== Segment start ==

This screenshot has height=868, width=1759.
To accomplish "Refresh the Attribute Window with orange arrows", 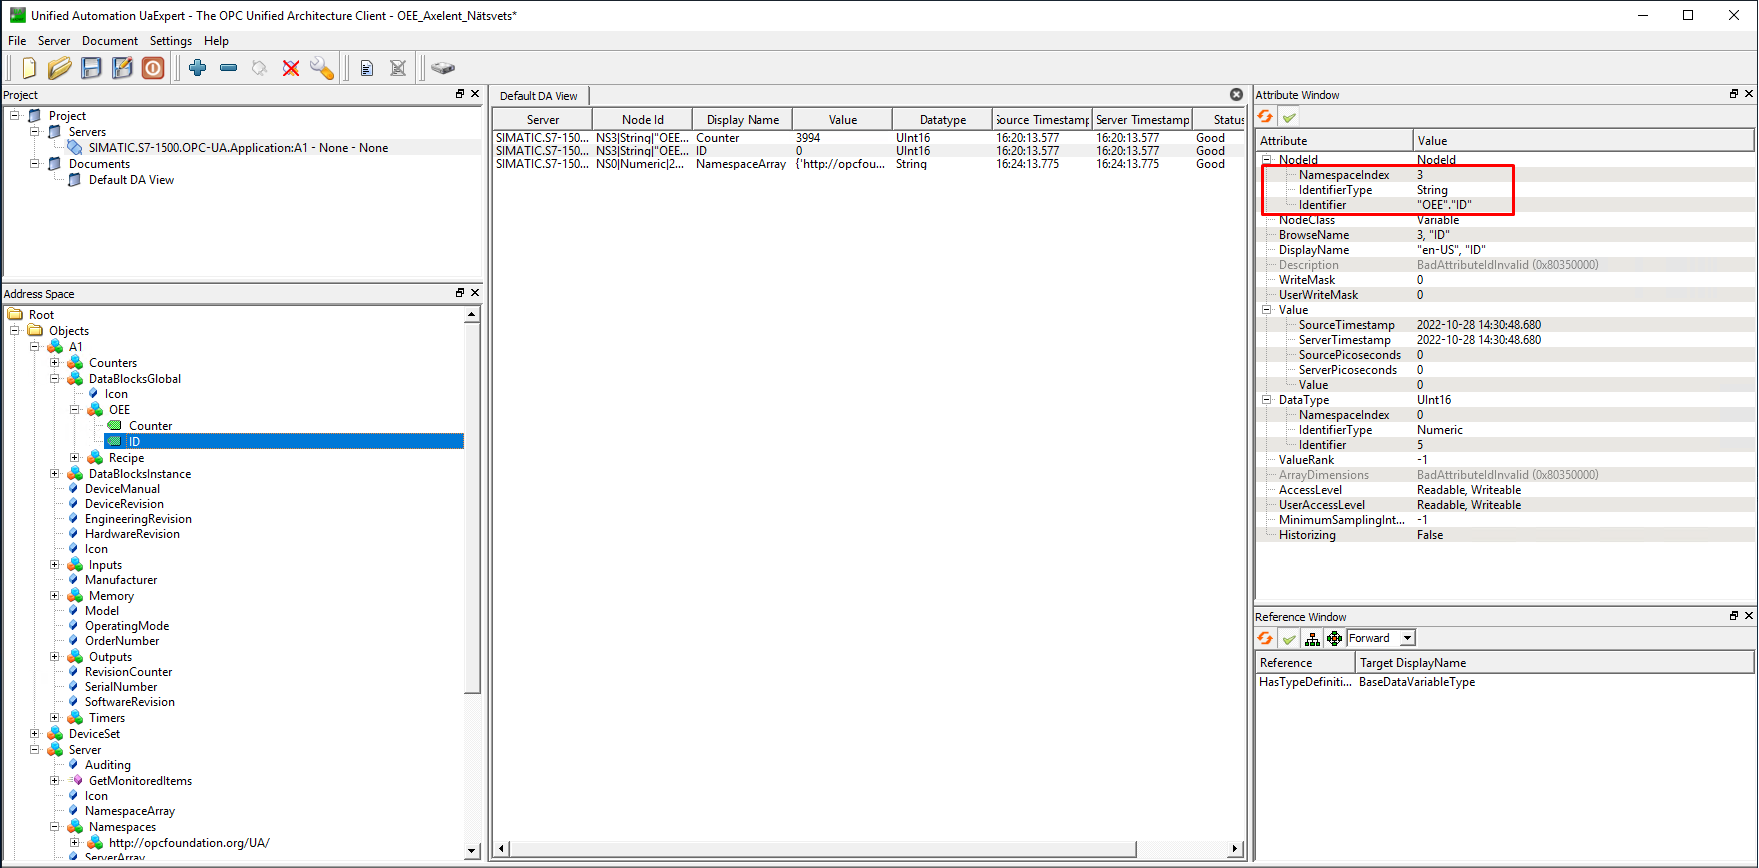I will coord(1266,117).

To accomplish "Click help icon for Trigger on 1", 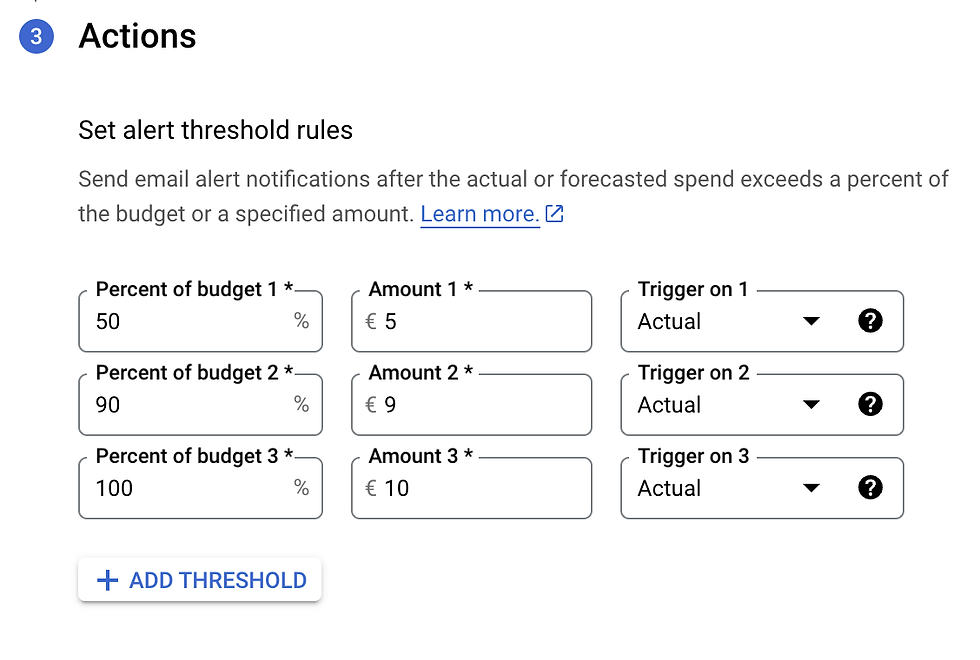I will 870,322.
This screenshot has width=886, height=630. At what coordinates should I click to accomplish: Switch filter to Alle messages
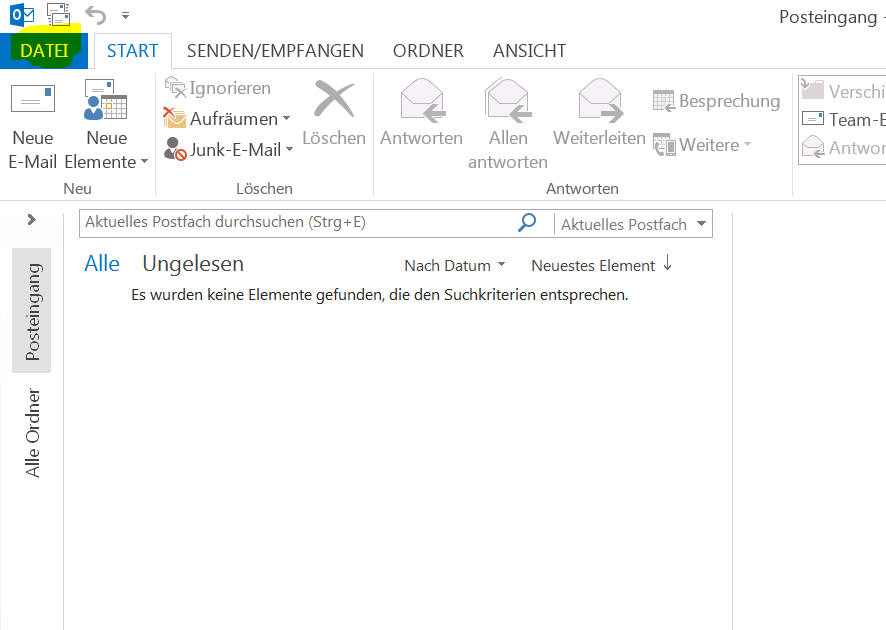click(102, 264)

== Segment end ==

• _Task prompt_
Only exact duplicates of the lines from the one containing "This screenshot has width=886, height=630." through the final line of the entries, both included, are needed, with pictures left out.

• _Your solution_
This screenshot has width=886, height=630. At what coordinates should I click to accomplish: Switch filter to Alle messages
click(102, 264)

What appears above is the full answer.